One of the many interests Michelyn Camen and I share is the genre of fiction called urban fantasy. When we needed to take a break from talking about CaFleureBon things we would spend some time sharing our favorites. One series she made me aware of is written by author Faith Hunter featuring Jane Yellowrock. Jane is a Cherokee vampire hunter who hides the secret that she is a skin walker. That is a supernatural who can shift into any creature. What I enjoy about Ms. Hunter’s mythos is for Jane to turn she requires the bones of the creature she will turn into. By aligning her powers with the DNA within, she shifts. Her Cherokee ancestors called finding the DNA “the inner snake”. Throughout the series Jane shifts into many animals all by finding that coiled strand of genetic material.
Ms. Camen commissioned four perfumes to celebrate the 10th anniversary of CaFleureBon. Of all the ones I read about there was one which interested me most, 4160 Tuesdays Dark Queen. Because it was based on Ms. Camen asking perfumer Sarah McCartney to use Jane Yellowrock as the titular dark queen which she becomes later in the series. In the CaFleureBon post announcing the perfume Ms. McCartney writes about how making a perfume focused on animalics was different for her. This is where creative direction for an independent perfumer can be so valuable. Ms. Camen knew what she wanted in a skin walker animalic. By nudging Ms. McCartney into a different style of perfume composition than she is used to, she had to find her own “inner snake”. Dark Queen allows for her to shift into a different style while staying wholly true to who she has always been as a perfumer.
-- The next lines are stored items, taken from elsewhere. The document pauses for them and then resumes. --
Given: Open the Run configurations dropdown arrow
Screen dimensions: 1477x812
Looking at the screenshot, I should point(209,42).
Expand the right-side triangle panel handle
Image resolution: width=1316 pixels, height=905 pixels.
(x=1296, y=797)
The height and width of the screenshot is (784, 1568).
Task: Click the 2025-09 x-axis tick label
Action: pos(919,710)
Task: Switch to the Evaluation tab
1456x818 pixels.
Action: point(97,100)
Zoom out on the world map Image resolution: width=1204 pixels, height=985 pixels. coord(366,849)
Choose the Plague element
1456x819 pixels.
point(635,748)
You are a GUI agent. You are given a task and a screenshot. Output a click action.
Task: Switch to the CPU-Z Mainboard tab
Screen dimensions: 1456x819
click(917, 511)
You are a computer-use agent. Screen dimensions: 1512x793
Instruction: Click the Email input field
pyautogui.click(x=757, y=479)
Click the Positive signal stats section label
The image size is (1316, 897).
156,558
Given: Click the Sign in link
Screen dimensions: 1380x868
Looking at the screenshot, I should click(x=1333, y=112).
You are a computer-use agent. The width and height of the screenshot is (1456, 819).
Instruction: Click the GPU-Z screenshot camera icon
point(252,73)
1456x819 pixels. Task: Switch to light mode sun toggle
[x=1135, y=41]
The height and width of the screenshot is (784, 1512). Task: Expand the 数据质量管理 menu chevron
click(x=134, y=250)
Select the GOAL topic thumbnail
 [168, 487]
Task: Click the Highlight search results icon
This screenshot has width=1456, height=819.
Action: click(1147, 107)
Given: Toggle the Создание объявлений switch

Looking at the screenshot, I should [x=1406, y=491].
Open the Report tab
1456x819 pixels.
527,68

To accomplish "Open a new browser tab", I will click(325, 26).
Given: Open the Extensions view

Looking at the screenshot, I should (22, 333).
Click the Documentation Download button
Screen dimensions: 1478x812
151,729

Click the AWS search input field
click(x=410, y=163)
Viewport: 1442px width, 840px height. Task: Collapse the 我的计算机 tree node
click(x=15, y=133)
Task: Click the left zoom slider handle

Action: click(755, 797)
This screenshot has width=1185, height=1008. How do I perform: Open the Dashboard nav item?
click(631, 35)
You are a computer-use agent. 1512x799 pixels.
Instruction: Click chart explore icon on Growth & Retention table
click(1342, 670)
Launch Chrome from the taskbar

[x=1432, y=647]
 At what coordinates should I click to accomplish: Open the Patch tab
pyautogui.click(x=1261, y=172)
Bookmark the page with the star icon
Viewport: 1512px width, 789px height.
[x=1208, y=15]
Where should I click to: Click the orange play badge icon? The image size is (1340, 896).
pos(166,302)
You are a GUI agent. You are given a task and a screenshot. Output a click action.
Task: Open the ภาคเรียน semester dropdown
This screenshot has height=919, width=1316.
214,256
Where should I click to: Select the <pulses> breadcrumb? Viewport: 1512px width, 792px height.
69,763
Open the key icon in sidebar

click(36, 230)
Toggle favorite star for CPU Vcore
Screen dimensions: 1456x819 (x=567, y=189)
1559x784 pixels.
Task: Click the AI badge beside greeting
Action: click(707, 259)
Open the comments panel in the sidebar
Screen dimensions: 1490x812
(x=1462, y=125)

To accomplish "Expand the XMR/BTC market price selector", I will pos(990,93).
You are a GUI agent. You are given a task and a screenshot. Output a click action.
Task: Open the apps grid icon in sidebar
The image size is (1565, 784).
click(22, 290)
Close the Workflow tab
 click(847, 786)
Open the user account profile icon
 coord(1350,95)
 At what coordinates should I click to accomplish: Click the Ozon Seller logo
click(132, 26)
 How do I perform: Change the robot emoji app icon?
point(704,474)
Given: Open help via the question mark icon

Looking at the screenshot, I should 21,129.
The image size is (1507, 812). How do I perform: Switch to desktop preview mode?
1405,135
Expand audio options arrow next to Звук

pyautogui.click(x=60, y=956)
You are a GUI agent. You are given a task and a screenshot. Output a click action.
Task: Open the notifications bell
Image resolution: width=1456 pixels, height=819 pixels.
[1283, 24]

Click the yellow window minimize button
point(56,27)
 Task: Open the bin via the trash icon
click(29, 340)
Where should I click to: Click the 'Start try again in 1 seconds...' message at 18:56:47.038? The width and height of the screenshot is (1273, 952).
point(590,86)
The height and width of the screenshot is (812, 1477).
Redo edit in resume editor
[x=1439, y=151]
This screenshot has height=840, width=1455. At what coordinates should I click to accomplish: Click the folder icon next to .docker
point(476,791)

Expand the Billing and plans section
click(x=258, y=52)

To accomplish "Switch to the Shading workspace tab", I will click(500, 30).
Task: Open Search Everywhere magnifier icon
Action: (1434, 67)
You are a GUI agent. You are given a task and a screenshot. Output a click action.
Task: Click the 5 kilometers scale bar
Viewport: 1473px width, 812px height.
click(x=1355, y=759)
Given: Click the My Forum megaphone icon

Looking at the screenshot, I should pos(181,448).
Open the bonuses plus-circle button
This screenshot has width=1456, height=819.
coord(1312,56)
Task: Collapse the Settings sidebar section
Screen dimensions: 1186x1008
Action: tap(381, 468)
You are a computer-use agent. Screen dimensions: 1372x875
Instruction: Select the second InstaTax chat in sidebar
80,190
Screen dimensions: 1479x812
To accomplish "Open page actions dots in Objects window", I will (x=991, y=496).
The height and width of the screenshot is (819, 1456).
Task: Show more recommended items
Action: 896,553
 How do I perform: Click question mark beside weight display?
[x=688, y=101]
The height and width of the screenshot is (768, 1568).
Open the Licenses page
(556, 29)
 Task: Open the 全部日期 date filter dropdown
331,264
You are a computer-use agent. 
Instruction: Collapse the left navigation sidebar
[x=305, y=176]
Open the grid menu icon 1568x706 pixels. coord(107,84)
The setting for most of the novels is New Orleans which meant this was a perfume which had to capture humid bayou nights. That is when the vampires, werewolves, witches, and skin walkers play their games. As you walk the Vieux Carre you sense the creatures around you. Your own change begins as you search for the “inner snake” of the beast within. To wear Dark Queen is to be right there.
Ms. McCartney first sets the New Orleans milieu. If you have ever spent time in the city there is a weight to the air. It amplifies the indigenous scents. Ms. McCartney evokes that as the smell of a fruity cocktail in the hand of a tourist is contrasted by the smell of the old stone of the street. Incense swirls from someplace, or someone, unseen. There is something out there you sense it. Inside you react, the beast within warns of danger. A sense of fur begins to slide through your skin. Ms. McCartney forms a brilliant accord of styrax, leather, a pinch of oud, and musks to signal this. This is where Dark Queen grabs me every time I wear it. Ms. Camen and Ms. McCartney bring the literary source into olfactory life. It’s alive! The sense of transformation into something which growls is complete. The remainder of Dark Queen stalks through an ambery woody resinous base accord. Another predator prowls the bayou.
4160 Tuesdays Dark Queen has 10-12 hour longevity and average sillage.
In the announcement of Dark Queen Ms. McCartney writes, “it’s a fragrance that made me dig down into areas that I didn’t want to explore. I developed it reluctantly, but I’m so glad I did.” This only happens through the creative direction of Ms. Camen. I am hopeful that now that Ms. McCartney has discovered her “inner snake” for animalic styles of perfume she might choose to shift again in the future. Dark Queen is everything I could have desired from a perfume based on one of my favorite urban fantasy heroines.
Disclosure: This review is based on a sample I purchased.